Nel suo volume “Medioevo barbarico in Italia” Ed. Einaudi, pagina 305 Gabriele Pepe scriveva: “La società barbarica, povera di critica, povera di cultura, è tradita da questa Chiesa che, per salvare i suoi beni avendo perduto la salvezza che viene da Dio, dalle forze dello spirito, si affida al falso. Non è il reato comune che ci interessa, è il documento di una trasformazione radicale del Cristianesimo, che dalle mura del Laterano irradia nel mondo cristiano la rete fittissima di false decretali, nelle quali si impigliano i grossi bocconi della ricchezza e dei privilegi”.

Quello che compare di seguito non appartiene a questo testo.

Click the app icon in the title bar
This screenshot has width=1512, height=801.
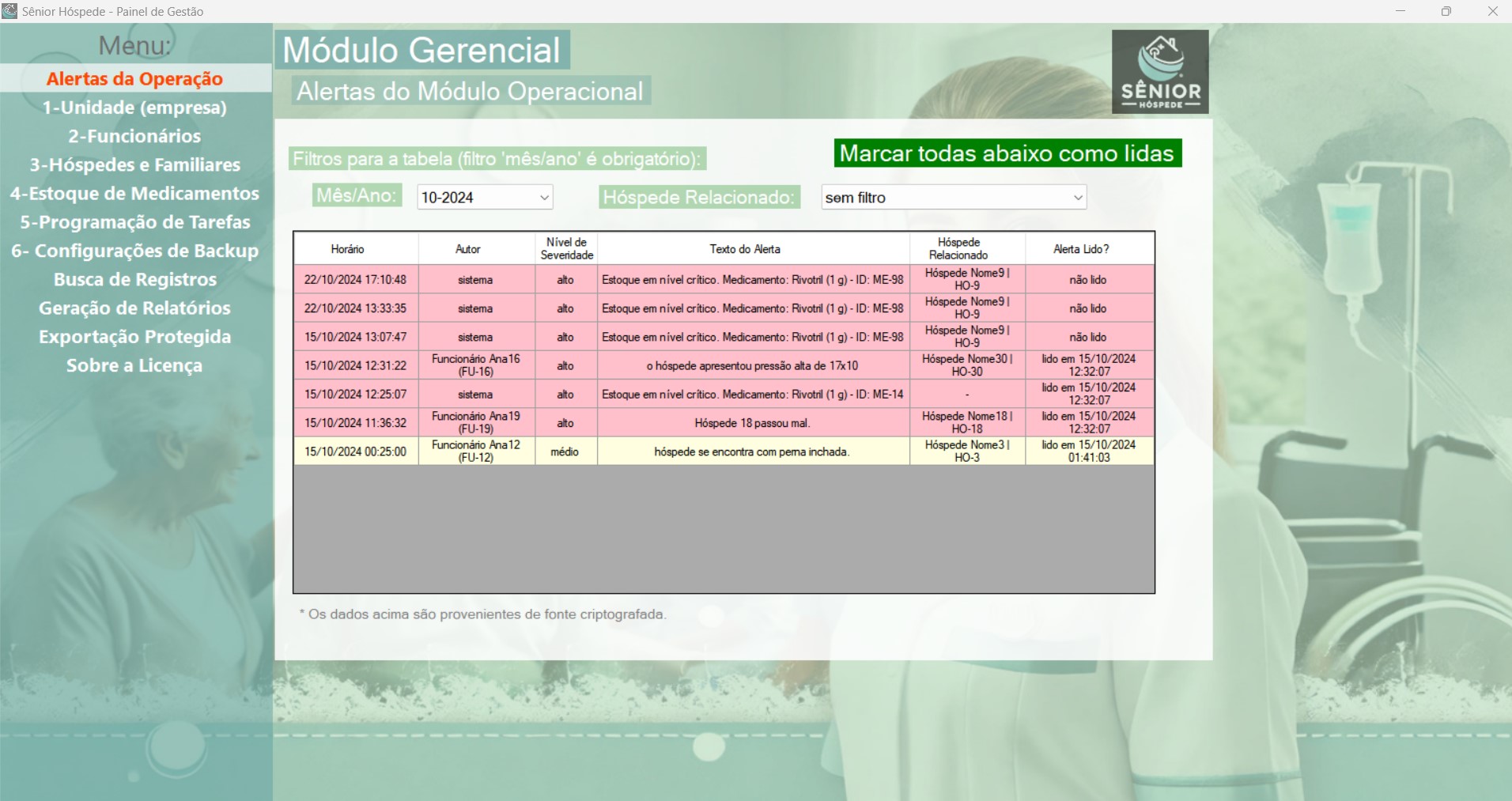(11, 11)
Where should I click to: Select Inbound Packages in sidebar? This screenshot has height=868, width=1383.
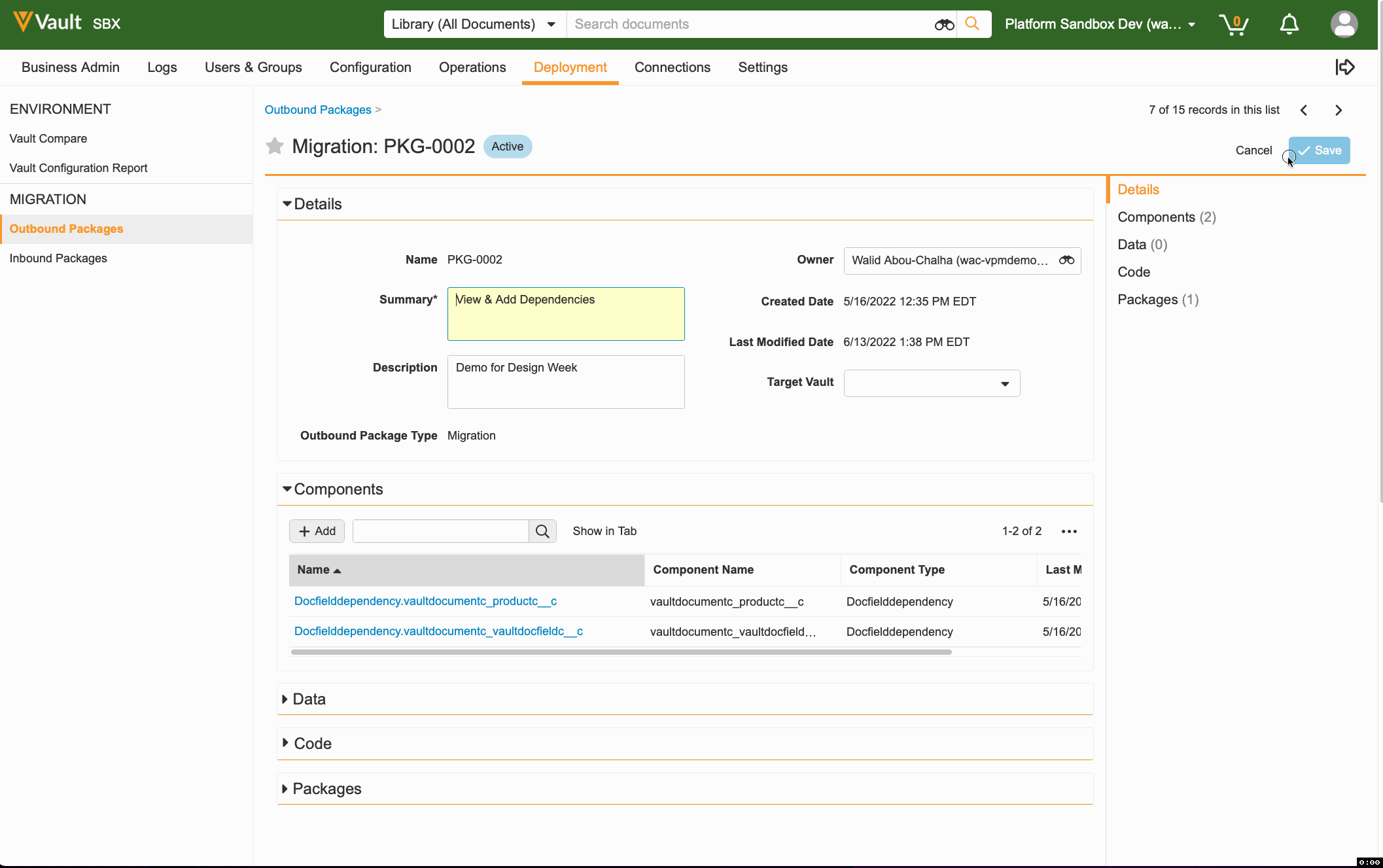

Questo risultato referendario, che sarà foriero di modifica delle carte geografiche e storiche delle terre interessate, le quali diventeranno Provincia di Rimini, vedrà la sua affermazione pratica fra qualche anno, cioè nel tempo burocratico necessario a dar luogo alle conseguenti modifiche nella documentazione istituzionale dei pubblici registri, delle insegne stradali e dei confini, nonché nell’animo che alberga nello spirito degli abitanti di quella parte della Valmarecchia e del Montefeltro.
Più precisamente sono i sette Comuni di: Pennabilli, San Leo, Talamello, Novafeltria, Sant’Agata Feltria, Maiolo, Casteldelci.